La guerra en Ucrania comienza a mostrar señales de desgaste para Rusia mientras Kiev recupera posiciones y fortalece su estrategia militar con tecnología avanzada.
Después de más de cuatro años de conflicto, la invasión rusa en Ucrania atraviesa uno de sus momentos más complejos desde que inició en 2022. Aunque Moscú mantiene presión en varias regiones del frente, nuevos reportes militares y análisis internacionales indican que el ejército ucraniano ha comenzado a recuperar pequeñas áreas estratégicas, algo que no ocurría desde mediados de 2023.
El cambio ocurre en medio de un escenario marcado por enormes pérdidas humanas, el agotamiento de las tropas rusas y el creciente protagonismo de los drones en el campo de batalla.
Según datos divulgados por centros de análisis militar europeos, Ucrania consiguió durante marzo avanzar más territorio del que perdió frente a Rusia, rompiendo una tendencia que llevaba casi dos años favoreciendo al Kremlin. Aunque las ganancias territoriales no son masivas, especialistas consideran que el dato tiene un fuerte valor simbólico y estratégico.
La situación también refleja el fuerte desgaste que enfrentan las fuerzas rusas. Informes citados por medios independientes rusos señalan que Moscú estaría sufriendo cerca de 35 mil bajas mensuales entre muertos, heridos y desaparecidos, una cifra similar al número de nuevos soldados que logra reclutar actualmente cada mes.
Analistas militares consideran que esa dinámica empieza a generar presión sobre la capacidad ofensiva rusa, especialmente porque muchas de las operaciones recientes han implicado grandes pérdidas para obtener avances mínimos en el terreno.
Uno de los factores que más ha influido en este cambio es la reorganización del ejército ucraniano. Kiev ha comenzado a centralizar mejor sus unidades y coordinar operaciones de manera más eficiente, evitando problemas de comunicación y vacíos defensivos que anteriormente eran aprovechados por las tropas rusas.
A esto se suma el crecimiento acelerado de la industria militar ucraniana, impulsada por el apoyo económico y tecnológico de países occidentales. Actualmente, Ucrania produce y utiliza miles de drones de distintos tipos, incluyendo modelos kamikaze, de vigilancia y robots terrestres armados que permiten reducir la exposición directa de soldados en zonas extremadamente peligrosas.
Los drones se han convertido en uno de los elementos más determinantes de esta guerra. Tanto Rusia como Ucrania los utilizan para atacar tanques, bases militares, sistemas de defensa aérea e incluso infraestructura energética ubicada lejos del frente de combate.

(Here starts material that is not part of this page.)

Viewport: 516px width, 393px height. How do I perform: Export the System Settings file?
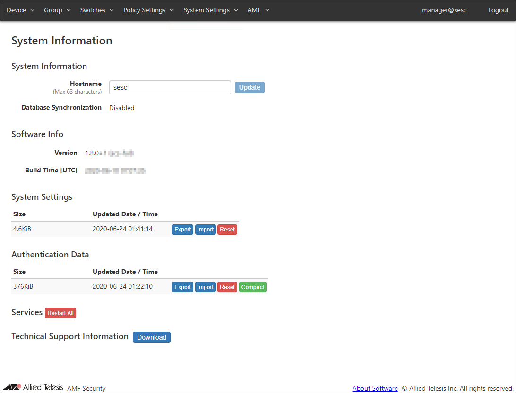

Durante los últimos meses, Ucrania también incrementó sus ataques de largo alcance contra instalaciones petroleras rusas, buscando afectar la logística y los ingresos energéticos del Kremlin.

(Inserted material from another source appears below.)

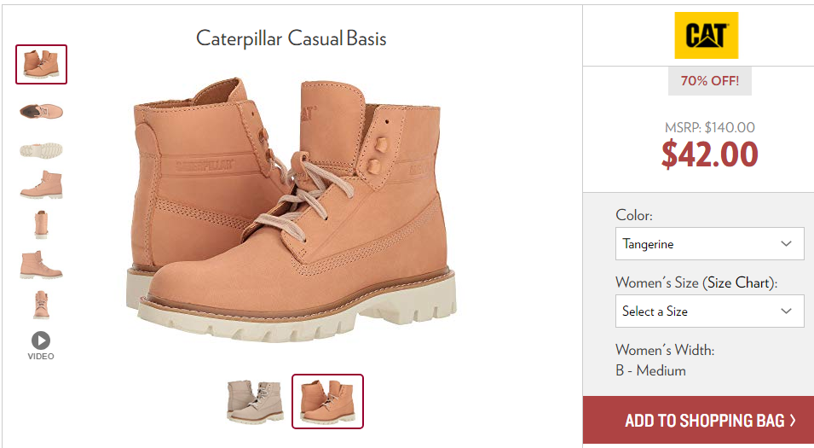View the inner side boot thumbnail
Viewport: 814px width, 448px height.
pyautogui.click(x=42, y=265)
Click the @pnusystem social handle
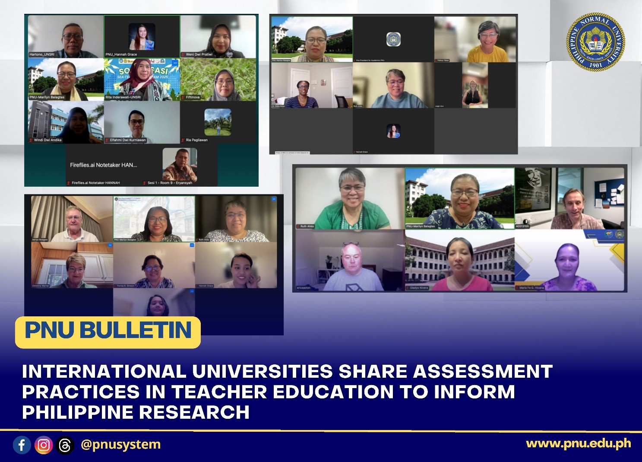The image size is (642, 462). click(120, 445)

Mientras tanto, expertos internacionales advierten que la guerra ha entrado en una etapa de desgaste prolongado, parecida a los conflictos del siglo XX, donde las ofensivas requieren enormes recursos humanos y materiales para lograr avances reducidos.
Aunque Rusia todavía controla amplias zonas ocupadas, varios analistas sostienen que el modelo de guerra impulsado por Vladimir Putin empieza a mostrar señales de agotamiento, especialmente por el costo económico, militar y humano que representa mantener el conflicto activo durante tantos años.
El panorama sigue siendo incierto. Moscú insiste en que puede conquistar completamente la región del Donbás en los próximos meses, pero las recientes dificultades en el frente y el fortalecimiento tecnológico de Ucrania han comenzado a cambiar la percepción sobre el rumbo de la guerra.